Selene knows how to kick ass. And she can do that triple spinny thing in the air before throwing a roundhouse to a guy’s head whilst simultaneously drop kicking yet another person’s bottom.
That used to be me. Well, sort of.
Six years ago my mum and I decided to accompany my sister to her first kick boxing class just to give her initial ‘moral support’. We got hooked. Soon we were kicking and punching our way through three hour-long classes a week.
For the first time in my 23 years, I felt like a total badass. Embarrassingly, I still didn’t look quite as hardcore as my mum, who kicked my ass in every class. (Only because I let her, of course. I’m just, umm, really nice like that.)

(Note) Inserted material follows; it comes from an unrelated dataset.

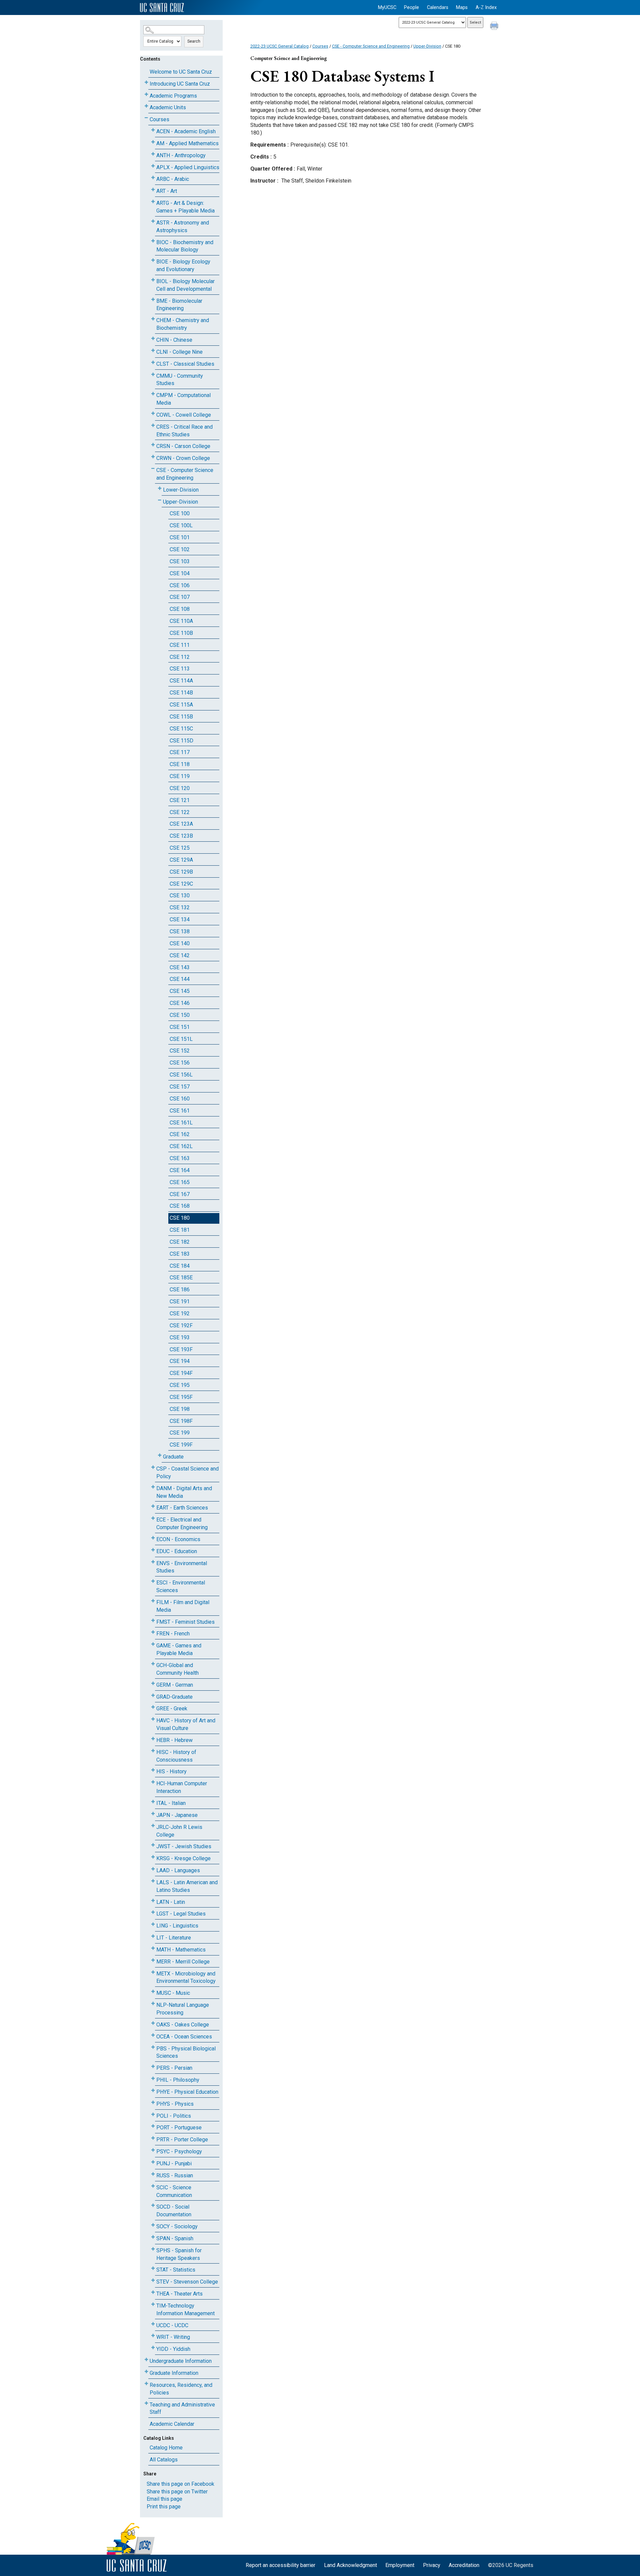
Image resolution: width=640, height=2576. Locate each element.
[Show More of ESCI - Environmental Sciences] (153, 1581)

My love affair with kicking lasted three wonderful years. And then disaster struck in the form of a twisted ankle, and it was all over.
Rather embarrassingly, whenever my friends ask what ended such a promising career of crime fighting, I can’t tell them that I got injured during a kickboxing competition, or because I tripped after dropkicking a mugger on the crime swamped streets of London. I have developed a nasty habit of telling the truth. Which is, unfortunately, this:
“I fell off my shoes”
Sympathetic friend: “Wow. You must have been really drunk! Or scaling an impossibly high wall in impossibly high heels. Or defending a helpless elderly lady whilst scaling an impossibly high wall in impossibly high heels… drunk.”
“I was sober.
At a networking event.
In the House of Parliament.”
In fact, I had just successfully networked with another person at the event. And I know this because we both felt comfortable enough to admit that we really needed a pee and so set off to find the loo together. And that’s what all the pro networkers usually do to seal the professional bond at networking events in parliament, right? So off we walked. And as we walked across the grand hall in our high heels, with no intervention from anyone or anything else, I somehow managed to fall off my own shoes.
So that’s it. In Underworld, it usually ends for a badass vampire because she is ripped apart whilst triple dropkicking through the air to avenge both a 400 year-old feud and the annihilation of her entire family.
For me it just ended because I needed the loo.
Doesn’t quite have the same ring to it.